Determine values of K>0 such that the poles are in left-hand plane?

[annas425]

Given the transfer function G(s) = 1 / (s(s+1)(s^2 + 4s + 13)), how would I determine the range of the values of K>0 such that the closed-loop poles are in the left-hand plane?

Picture of block diagram with transfer function:

Not sure if this is right at all, but I know that a system is stable when K>0, so if the poles were to be in the left-hand plane (i.e., be stable), would it just be for all K>0? I am assuming it's more involved than just that, so I would really appreciate some help please! :)

Thank you in advance!

 

[maajdl]

Start by solving question 3).

Note also that in question 2 you are given the information that for too large K, the system become unstable.
Therefore you hypothesis that K>0 for stability must be wrong. (there was no reason for that)

 

[annas425]

Start by solving question 3).

Note also that in question 2 you are given the information that for too large K, the system become unstable.
Therefore you hypothesis that K>0 for stability must be wrong. (there was no reason for that)

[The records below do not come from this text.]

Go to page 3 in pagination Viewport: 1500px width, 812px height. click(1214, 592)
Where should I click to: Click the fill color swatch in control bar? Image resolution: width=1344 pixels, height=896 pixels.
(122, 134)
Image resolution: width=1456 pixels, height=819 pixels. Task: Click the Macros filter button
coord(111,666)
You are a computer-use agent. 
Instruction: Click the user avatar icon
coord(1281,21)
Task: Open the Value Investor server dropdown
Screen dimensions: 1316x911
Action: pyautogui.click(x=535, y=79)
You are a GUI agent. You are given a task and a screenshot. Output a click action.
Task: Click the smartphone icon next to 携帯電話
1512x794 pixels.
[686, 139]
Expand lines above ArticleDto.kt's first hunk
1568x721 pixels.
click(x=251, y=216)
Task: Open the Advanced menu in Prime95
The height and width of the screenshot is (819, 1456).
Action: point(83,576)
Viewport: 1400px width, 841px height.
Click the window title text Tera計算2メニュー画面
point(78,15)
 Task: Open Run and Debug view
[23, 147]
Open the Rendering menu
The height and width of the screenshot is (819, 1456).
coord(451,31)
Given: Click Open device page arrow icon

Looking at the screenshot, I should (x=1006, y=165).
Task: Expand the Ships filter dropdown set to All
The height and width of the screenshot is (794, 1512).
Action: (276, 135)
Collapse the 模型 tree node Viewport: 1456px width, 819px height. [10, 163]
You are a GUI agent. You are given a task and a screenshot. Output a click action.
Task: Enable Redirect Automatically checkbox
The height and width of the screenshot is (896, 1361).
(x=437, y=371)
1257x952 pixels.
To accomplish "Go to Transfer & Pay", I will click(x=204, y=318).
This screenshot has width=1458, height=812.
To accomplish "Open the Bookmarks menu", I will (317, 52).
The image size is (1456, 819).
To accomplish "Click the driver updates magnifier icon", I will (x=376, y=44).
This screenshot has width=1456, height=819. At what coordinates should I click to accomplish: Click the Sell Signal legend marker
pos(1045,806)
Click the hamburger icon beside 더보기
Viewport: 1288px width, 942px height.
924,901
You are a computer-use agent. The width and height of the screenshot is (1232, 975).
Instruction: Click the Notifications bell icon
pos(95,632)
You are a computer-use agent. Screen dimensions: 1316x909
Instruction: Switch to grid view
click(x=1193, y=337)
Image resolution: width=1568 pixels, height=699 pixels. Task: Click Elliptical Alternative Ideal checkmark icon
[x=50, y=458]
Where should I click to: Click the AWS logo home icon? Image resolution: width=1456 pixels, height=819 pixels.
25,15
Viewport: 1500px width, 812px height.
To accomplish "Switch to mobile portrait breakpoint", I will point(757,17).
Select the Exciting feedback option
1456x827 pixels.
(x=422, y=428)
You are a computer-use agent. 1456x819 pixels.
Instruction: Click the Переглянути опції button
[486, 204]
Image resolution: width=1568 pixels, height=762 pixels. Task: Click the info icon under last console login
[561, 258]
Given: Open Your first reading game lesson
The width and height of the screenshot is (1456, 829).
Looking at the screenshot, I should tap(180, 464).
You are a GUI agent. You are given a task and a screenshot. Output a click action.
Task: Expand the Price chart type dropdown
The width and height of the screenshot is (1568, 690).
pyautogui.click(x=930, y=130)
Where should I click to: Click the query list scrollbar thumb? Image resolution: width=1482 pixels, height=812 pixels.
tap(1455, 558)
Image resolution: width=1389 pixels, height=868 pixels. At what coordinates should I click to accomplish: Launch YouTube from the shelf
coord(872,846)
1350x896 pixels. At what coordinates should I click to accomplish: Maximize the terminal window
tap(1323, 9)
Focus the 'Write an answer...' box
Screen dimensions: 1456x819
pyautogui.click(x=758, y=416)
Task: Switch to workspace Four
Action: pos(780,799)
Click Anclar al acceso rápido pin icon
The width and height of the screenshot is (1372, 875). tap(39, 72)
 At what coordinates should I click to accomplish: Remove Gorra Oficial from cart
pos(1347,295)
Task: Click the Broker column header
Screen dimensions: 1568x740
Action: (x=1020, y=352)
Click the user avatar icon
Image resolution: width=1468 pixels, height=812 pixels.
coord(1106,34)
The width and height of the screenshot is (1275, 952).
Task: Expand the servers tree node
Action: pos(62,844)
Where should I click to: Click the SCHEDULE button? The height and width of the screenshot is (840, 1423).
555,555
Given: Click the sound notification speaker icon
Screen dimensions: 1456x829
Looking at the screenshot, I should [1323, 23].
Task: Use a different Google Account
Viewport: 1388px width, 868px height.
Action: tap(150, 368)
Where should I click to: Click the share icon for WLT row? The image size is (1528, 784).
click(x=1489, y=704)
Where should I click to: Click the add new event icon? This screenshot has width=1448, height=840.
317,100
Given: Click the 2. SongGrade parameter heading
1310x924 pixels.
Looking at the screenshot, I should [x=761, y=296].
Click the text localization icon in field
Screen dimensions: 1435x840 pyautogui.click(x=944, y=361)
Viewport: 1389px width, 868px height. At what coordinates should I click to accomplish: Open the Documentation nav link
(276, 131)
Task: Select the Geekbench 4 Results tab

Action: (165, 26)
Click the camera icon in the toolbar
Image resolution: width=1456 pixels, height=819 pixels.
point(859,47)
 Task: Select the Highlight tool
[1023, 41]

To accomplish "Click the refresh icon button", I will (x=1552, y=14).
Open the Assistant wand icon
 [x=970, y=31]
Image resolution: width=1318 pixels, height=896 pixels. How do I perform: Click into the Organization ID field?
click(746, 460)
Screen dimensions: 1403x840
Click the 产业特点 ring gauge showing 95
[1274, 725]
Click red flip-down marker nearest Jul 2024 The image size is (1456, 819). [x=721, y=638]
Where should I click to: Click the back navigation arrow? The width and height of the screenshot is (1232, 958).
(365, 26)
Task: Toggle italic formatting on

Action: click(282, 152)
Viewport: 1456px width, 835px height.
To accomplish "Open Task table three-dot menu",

Well, doesn't the prompt just say that K must be greater than 0?? I am confused...

 

[rude man]

To give you a feel for how k has to range as a function of ω, form an expression for the phase shift of G(s) as a function of ω. This is not hard. The phase shift will be a transcendental equation in ω. The phase shift is independent of k. Then use Excel to run ω over a range of values starting at zero with constant small increments, and ask it to compute the phase shift for each ω. When the phase shift gets to π, put that value of ω into G(s) and solve for the range of k for which |G(s)| < 1. That range of k gives a stable closed loop.

There may be more than one value of ω for which the phase shift is π, so don't quit when you hit pay dirt the first time.

Routh-Hurwitz is seldom used in 'real life' because usually the transfer function is known as gain and phase plots but not in closed form.

I never learned how to do Root-Locus, don't regret it, so can't help you there either. Sorry about both.